The technical team had been given a period of three months to assess the need for a national network of people living with HIV in Guyana and what the value added, structure and governance of such a network would be.

‘Networking’

According to Del Prado in addition to taking care of those persons who were being supported by organisation, the technical team was also mandated to ensure that the different “support groups worked together; there would be networking something that G+ had never ever managed to do.

“And the third reason to have the interim management team… was to see if with the disappearance of G+ it would be necessary to assist civil society, people in HIV to be maybe rebuild an organistaion, a real civil society organisation.”

He said that investigation by the team found that a large number of persons who were receiving support from G+ were also receiving support from other support groups and as a result, with financial support from UNAIDS, persons who worked with G+ compiled a list of persons who would have “fallen through the cracks” with the closing of G+’s door.
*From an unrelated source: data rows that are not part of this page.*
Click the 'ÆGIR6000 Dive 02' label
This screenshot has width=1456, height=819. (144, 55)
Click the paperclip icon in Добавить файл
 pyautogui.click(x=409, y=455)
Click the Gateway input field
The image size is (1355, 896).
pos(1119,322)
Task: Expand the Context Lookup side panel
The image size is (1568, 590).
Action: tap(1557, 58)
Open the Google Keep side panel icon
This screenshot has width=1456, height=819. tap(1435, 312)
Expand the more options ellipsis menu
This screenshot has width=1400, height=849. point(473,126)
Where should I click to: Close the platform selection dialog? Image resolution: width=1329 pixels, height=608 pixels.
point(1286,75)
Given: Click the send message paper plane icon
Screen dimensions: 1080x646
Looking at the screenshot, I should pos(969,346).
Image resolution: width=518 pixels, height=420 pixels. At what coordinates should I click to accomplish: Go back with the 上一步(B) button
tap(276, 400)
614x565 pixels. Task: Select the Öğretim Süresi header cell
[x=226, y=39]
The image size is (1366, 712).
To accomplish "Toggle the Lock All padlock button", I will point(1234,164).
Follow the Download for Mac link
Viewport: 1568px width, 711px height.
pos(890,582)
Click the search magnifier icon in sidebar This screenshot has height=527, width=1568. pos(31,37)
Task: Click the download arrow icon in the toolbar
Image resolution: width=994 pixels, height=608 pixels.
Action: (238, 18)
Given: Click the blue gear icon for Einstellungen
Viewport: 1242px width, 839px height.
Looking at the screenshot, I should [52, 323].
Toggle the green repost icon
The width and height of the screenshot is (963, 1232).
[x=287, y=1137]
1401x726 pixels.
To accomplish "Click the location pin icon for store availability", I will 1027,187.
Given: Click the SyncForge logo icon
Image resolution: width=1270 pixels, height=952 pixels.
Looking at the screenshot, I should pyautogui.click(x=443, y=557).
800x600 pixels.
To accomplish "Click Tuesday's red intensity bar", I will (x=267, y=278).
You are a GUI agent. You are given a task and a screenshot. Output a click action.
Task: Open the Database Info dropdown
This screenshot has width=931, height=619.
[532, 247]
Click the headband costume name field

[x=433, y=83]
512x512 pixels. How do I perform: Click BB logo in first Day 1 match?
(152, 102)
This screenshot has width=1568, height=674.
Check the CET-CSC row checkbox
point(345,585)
Those persons were offered the opportunity to access support from GRPA with the financial support of UNAIDS for the period of three months, a period that comes to an end at the end of this month.

Del Prado said UNAIDS would continue to fund the support scheme for the next two months and then they “must have a strategy to ensure that somebody else takes over this responsibility.”   He said at the end of that period he hoped an organisation would come onboard to support those persons.

The UNAIDS country head pointed out that Minister of Health Dr Leslie Ramsammy has made it clear that “we should not create new things but look at the existing support groups and try to support them… to make them the best possible support group,” and as result the team entered into talks with the National AIDS Programme Secretariat (NAPS).  He said they have agreed that as a part of “our support through this initiative that we would go and give talks. We would find a number of technical people, professionals who go into those support groups… and talk about adherence, disclosing their status, about nutrition, about living together and positive prevention.”  He said they are hoping to bring some of the support groups together and as far as he sees the networking has started already.

“Please be clear UNAIDS and the interim management team are not creating a network, we are improving networking…”  He is of the opinion that UNAIDS and its partners, including NAPS, have been successful in the networking of the support groups. But he said there is now need for them to look at the support groups and how they help those in need.

“My definition as the UNAIDS representative in Guyana of a support group… is that a support group for a person living with HIV is a group that tries to get rid of you as soon as possible. This support group must strengthen you, must give you the tools and the instruments so that you do not need the support group. Then you can say I am HIV positive. So what? I do not need a support group. I have my friends and my family. I have my job. I am healthy. I eat well. I go to my doctor… So the support group is to get rid of the people living with HIV in the support group by supporting and strengthening and building the capacity and the competence so that they can live a positive life.”